PROBLEM DETAILS: For each line of the data below, test for "agent". Report only the number of lines that pass.
---------- RECORDS TO PROCESS ----------
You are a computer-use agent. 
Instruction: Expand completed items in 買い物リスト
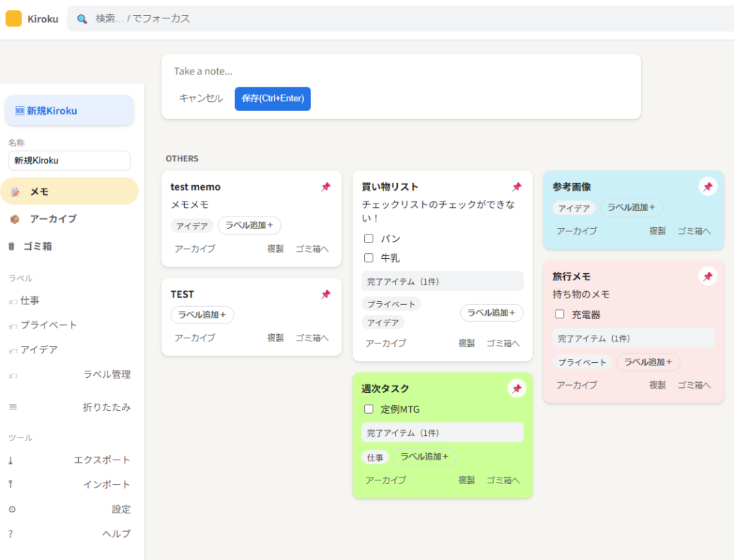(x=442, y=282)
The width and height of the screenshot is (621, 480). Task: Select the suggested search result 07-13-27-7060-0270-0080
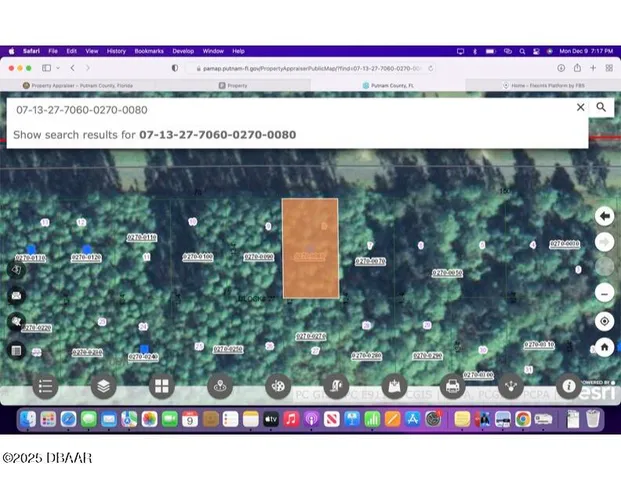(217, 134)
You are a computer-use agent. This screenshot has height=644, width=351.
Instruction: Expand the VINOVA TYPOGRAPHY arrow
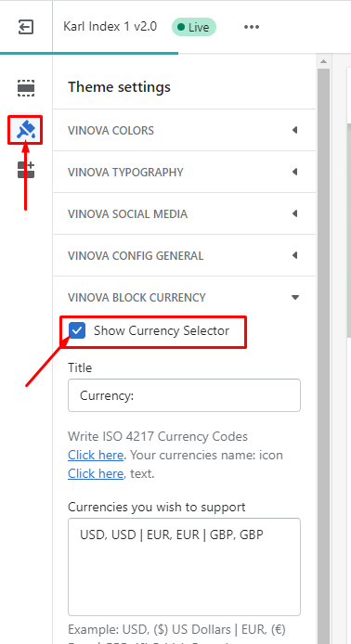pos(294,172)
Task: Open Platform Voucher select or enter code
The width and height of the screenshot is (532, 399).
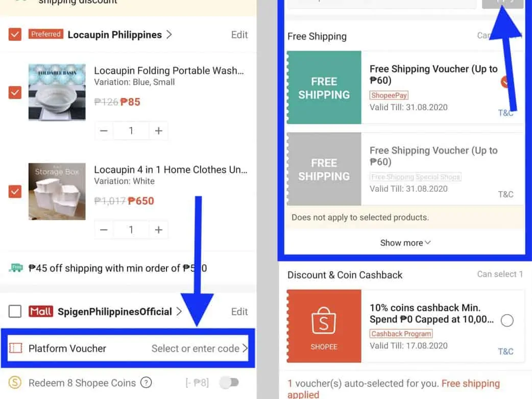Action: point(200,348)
----------
---------- RECORDS TO PROCESS ----------
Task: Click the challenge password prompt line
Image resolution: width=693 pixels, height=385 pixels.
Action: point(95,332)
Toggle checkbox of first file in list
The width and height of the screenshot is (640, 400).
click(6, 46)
----------
---------- RECORDS TO PROCESS ----------
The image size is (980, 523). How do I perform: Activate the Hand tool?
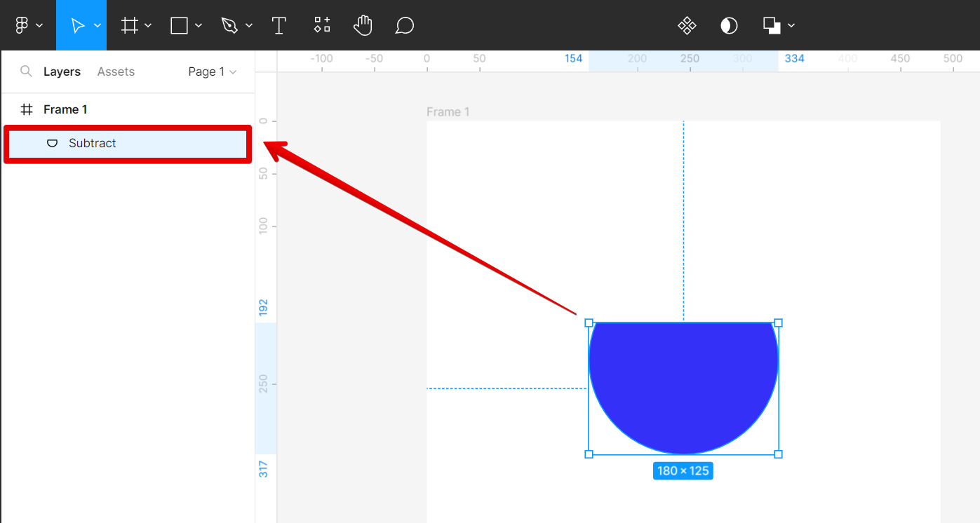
----------
ANSWER BOX: 2